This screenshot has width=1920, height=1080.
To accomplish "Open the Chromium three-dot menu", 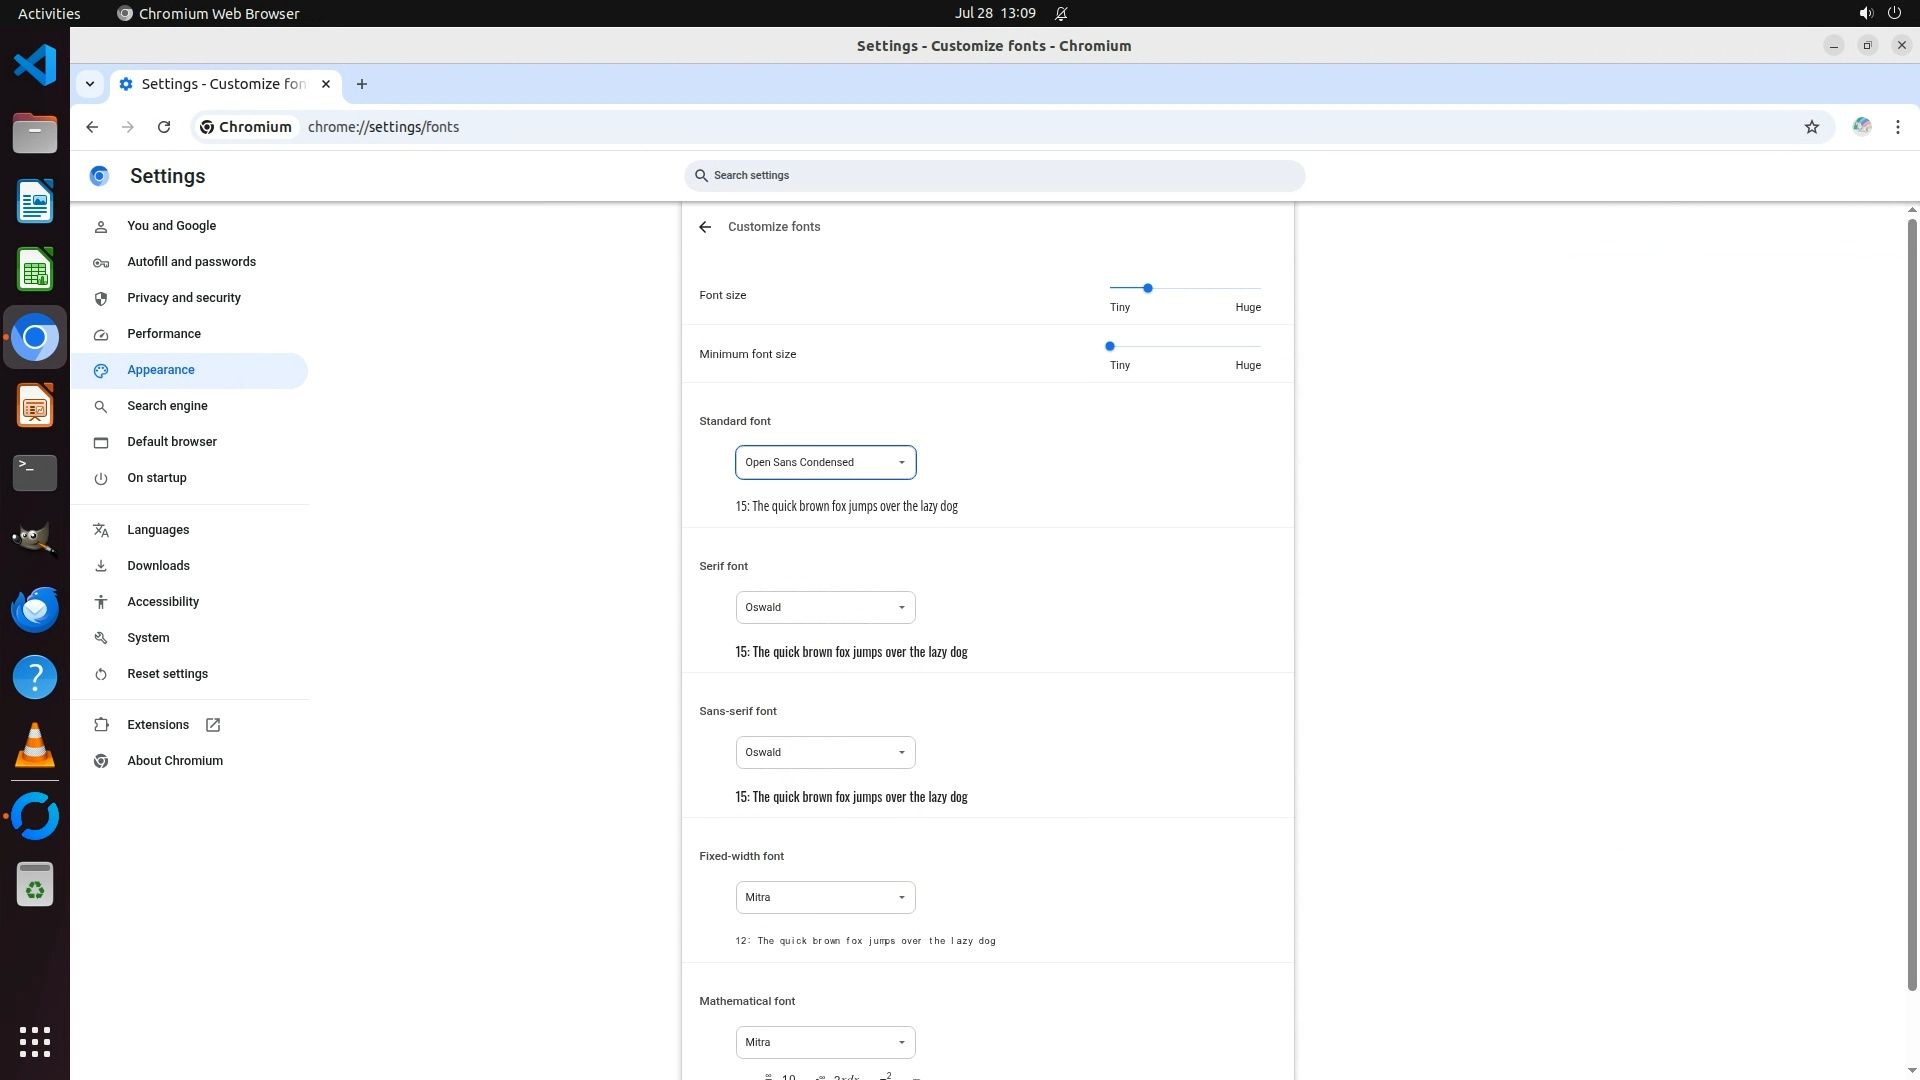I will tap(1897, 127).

==

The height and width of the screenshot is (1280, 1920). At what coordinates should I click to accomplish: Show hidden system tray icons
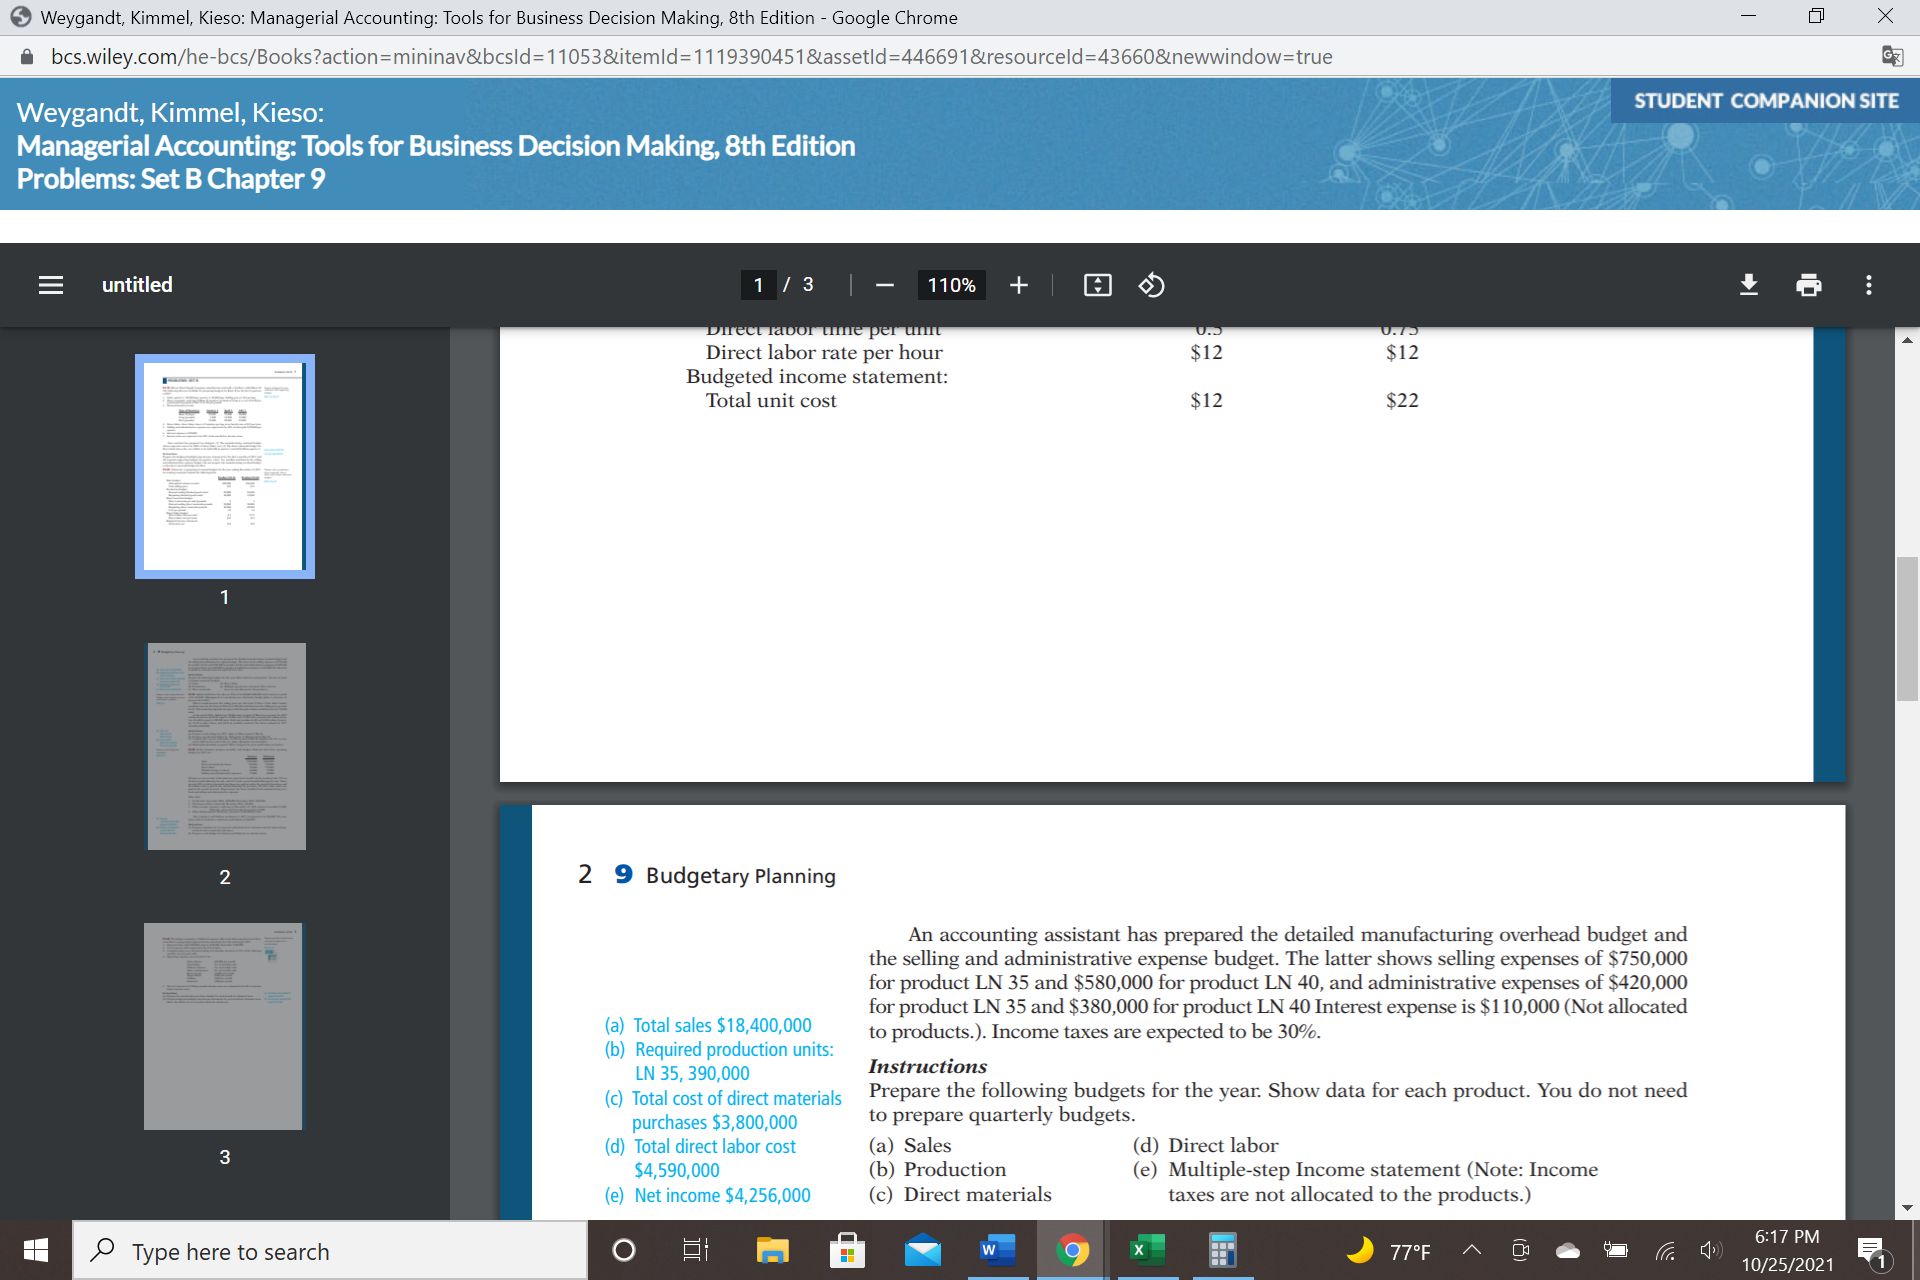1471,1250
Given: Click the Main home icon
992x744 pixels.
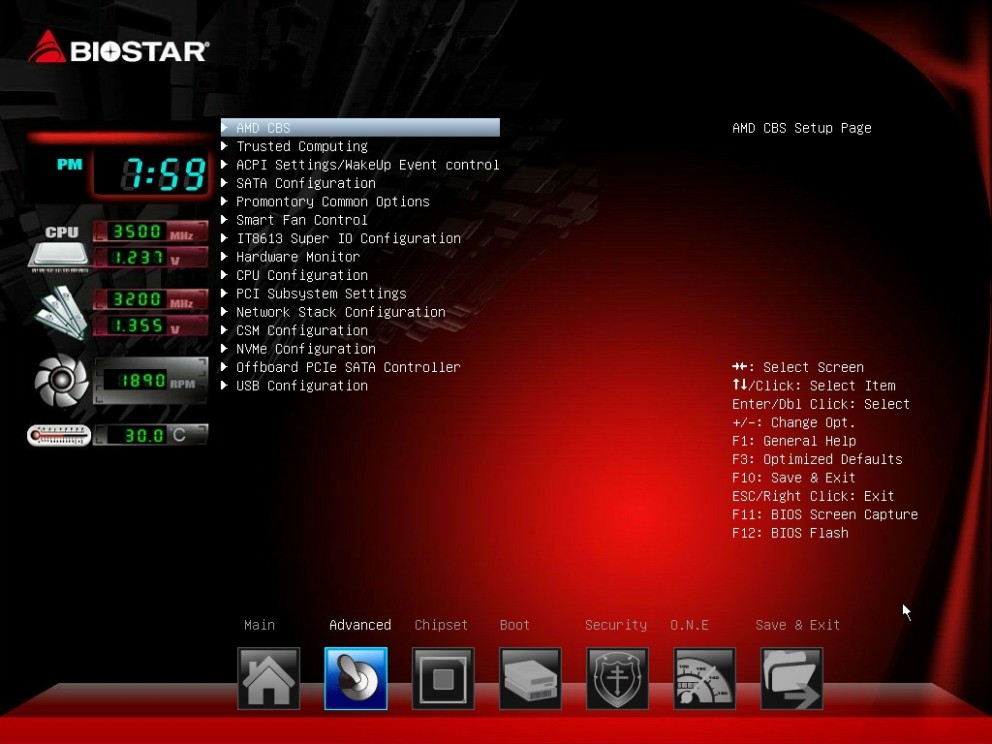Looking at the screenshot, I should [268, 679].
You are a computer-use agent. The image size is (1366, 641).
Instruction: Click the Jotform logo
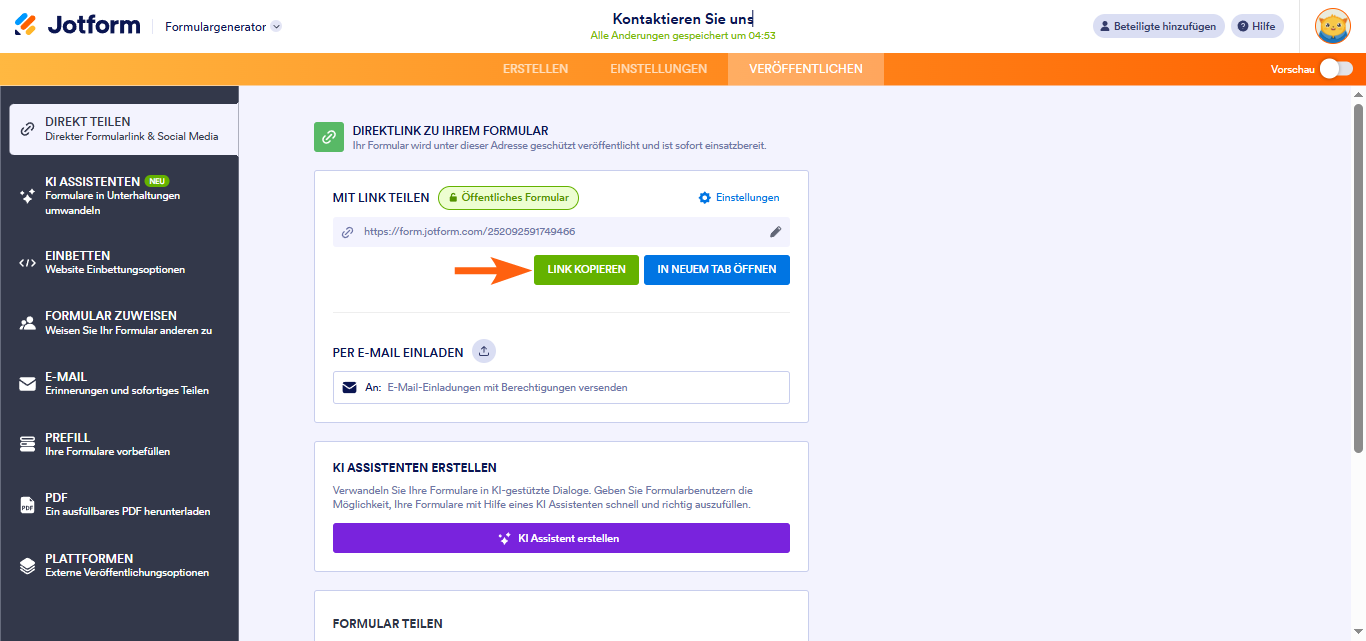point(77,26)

** Task prompt **
Convert the rows from the line containing "The height and" up to and including the line containing "point(77,26)" into a numbered list, skipping any blank lines and leaving out the pictures.

** Result of this task **
1. The height and width of the screenshot is (1280, 1920). At what coordinates should I click to accomplish: Show hidden system tray icons
2. 1471,1250
3. Given: Click the Main home icon
4. 992x744 pixels.
5. Looking at the screenshot, I should [268, 679].
6. You are a computer-use agent. The image size is (1366, 641).
7. Instruction: Click the Jotform logo
8. point(77,26)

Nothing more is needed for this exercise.